The Bliss is basically Mayan Palace with a new name.  Some units are still called MP while others are called Bliss.  The name Bliss Jungle could be what they are calling the units just north of the Mayan Palace.  They have been working on these a while and there is a pool and lazy river going in the area.  I have not heard if the pool and lazy river has opened yet.  But, regardless, you will have a nice unit and will be able to use the awesome pool that is just off the beach area.  The resort is huge and most people ride the shuttles from their building to the various places at the resort.

It is a really nice resort with all levels of Mayan World properties - Mayan Palace, Bliss, Grand Mayan, Grand Bliss, and Grand Luxxe.


----------



## hurnik (Jul 10, 2015)

pittle said:


> The Bliss is basically Mayan Palace with a new name.  Some units are still called MP while others are called Bliss.  The name Bliss Jungle could be what they are calling the units just north of the Mayan Palace.  They have been working on these a while and there is a pool and lazy river going in the area.  I have not heard if the pool and lazy river has opened yet.  But, regardless, you will have a nice unit and will be able to use the awesome pool that is just off the beach area.  The resort is huge and most people ride the shuttles from their building to the various places at the resort.
> 
> It is a really nice resort with all levels of Mayan World properties - Mayan Palace, Bliss, Grand Mayan, Grand Bliss, and Grand Luxxe.

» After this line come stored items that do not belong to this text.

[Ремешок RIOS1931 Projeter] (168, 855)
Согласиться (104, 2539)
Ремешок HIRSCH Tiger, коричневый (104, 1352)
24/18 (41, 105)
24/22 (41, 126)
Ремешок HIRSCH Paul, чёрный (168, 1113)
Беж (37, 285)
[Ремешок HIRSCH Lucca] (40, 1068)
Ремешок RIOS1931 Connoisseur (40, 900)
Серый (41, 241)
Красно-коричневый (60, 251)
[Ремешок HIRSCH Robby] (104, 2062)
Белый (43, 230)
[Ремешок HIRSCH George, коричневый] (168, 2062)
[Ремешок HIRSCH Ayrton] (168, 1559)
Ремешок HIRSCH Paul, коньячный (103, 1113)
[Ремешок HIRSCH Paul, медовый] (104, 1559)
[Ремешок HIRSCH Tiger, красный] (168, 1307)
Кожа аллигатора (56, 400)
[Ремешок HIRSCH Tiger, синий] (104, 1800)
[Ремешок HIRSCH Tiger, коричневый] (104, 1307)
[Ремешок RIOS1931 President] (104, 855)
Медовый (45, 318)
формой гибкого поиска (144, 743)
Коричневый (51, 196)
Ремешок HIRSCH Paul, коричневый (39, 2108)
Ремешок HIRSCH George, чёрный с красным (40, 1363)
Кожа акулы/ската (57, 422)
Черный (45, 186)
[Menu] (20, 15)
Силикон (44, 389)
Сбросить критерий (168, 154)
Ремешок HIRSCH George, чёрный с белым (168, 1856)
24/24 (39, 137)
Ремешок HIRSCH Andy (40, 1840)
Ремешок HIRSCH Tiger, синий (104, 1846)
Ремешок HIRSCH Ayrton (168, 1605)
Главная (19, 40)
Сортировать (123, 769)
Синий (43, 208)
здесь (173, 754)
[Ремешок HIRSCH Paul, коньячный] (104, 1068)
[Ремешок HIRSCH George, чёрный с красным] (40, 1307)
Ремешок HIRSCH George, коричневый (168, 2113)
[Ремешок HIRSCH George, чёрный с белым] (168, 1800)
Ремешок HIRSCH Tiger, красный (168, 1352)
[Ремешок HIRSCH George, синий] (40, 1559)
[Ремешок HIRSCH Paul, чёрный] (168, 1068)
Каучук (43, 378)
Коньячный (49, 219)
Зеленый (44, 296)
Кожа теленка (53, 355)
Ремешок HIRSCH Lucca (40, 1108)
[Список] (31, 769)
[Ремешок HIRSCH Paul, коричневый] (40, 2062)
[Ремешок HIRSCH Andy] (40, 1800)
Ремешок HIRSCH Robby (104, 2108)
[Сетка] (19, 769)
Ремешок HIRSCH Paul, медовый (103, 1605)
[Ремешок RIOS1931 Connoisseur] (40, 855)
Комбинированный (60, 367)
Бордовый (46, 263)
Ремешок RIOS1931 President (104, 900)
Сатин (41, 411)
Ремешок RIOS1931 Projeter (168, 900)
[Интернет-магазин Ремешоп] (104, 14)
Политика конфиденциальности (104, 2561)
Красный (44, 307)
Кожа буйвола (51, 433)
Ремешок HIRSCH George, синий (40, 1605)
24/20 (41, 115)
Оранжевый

There is not and apparently will never be a lazy river at RM.  I believe when I was there last, they had "torn up" the spot where they had started it and were in the process of doing who knows what to it.

But then again this is Vidanta we're talking about so you can't believe anything they say, IMO.

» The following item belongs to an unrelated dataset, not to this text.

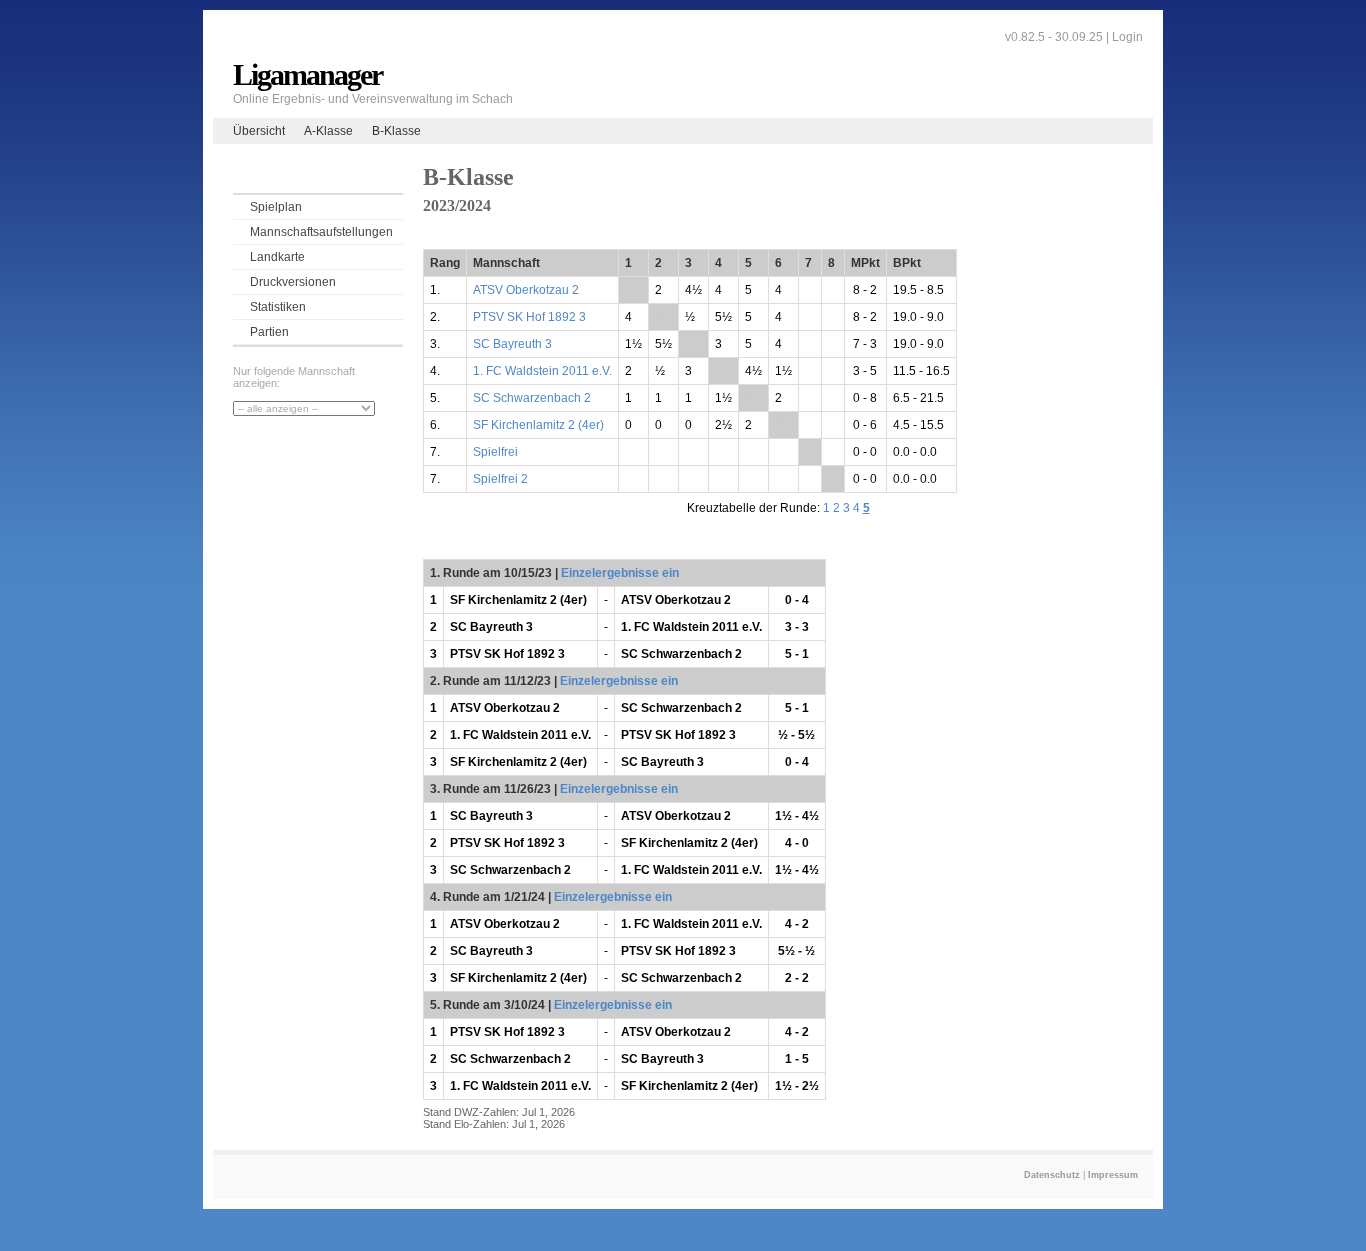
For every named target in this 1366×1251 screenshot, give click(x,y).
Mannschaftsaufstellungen (321, 232)
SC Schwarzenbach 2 (532, 398)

But otherwise Phyllis is right as far as the names (bliss vs. MP).

I'll try to remember to take more pictures and get a new map when we go there in January.  Still a ways off, but still looking forward to it.


----------



## Lingber (Jul 13, 2015)

I would definitely go with the Grand Bliss. We just returned from Grand Luxxe and the new Beach club was fabulous. We were told it is only for guests of Grand Bliss and Grand Luxxe.


----------



## Quimby4 (Jul 13, 2015)

Lingber said:


> I would definitely go with the Grand Bliss. We just returned from Grand Luxxe and the new Beach club was fabulous. We were told it is only for guests of Grand Bliss and Grand Luxxe.



What is the new beach club?
I have read lots of reviews about how great the pools are, but how is the beach? We have a pool at home, so I want a great swim floating beach.


----------



## ilene13 (Jul 13, 2015)

The beach club is an area of beach, with some pools that are on next to the beach.  They have activities and the Spanish restaurant is there.  Personally I think the beaches in Cancun are far nicer than the ones in the Mayan Riviera.  When exchange into the Grand Luxxe we use the pools, not the beach.


----------



## Quimby4 (Jul 14, 2015)

ilene13 said:


> The beach club is an area of beach, with some pools that are on next to the beach.  They have activities and the Spanish restaurant is there.  Personally I think the beaches in Cancun are far nicer than the ones in the Mayan Riviera.  When exchange into the Grand Luxxe we use the pools, not the beach.



 Which II Timeshare do you think has the nicest beach in Cancun?
I appreciate your opinion


----------



## LisaH (Jul 14, 2015)

I like Royal Islander and Royal Caribbean beaches.  Westin LagunaMar also has a nice beach.


----------



## Lingber (Jul 14, 2015)

I agree that the beaches in Cancun are far nicer. Don't go to Grand Bliss for the beaches. However, the pools are magnificent. The Beach Club was by far our favorite place to be. There is a series of pools overlooking the ocean and surrounded by sand to give the feel of being on the beach. It is a beautiful spot.


----------



## mjkkb2 (Jul 14, 2015)

Much appreciated.

Thank you all


----------



## VickiS (Jul 22, 2015)

Definitely Grand Bliss. We just returned from the Riviera Maya property last week, and the rooms are beautiful, and the beach club (mentioned by Lingber et al.) is really lovely. We didn't use the beach part of it much, preferring the relaxed and uncrowded pools.
Do not miss the new Spanish restaurant adjacent to the beach club. It was one of the best meals we have had there so far.


----------



## ilene13 (Jul 22, 2015)

Quimby4 said:


> Which II Timeshare do you think has the nicest beach in Cancun?
> I appreciate your opinion



Royal Sands beach is beautiful


----------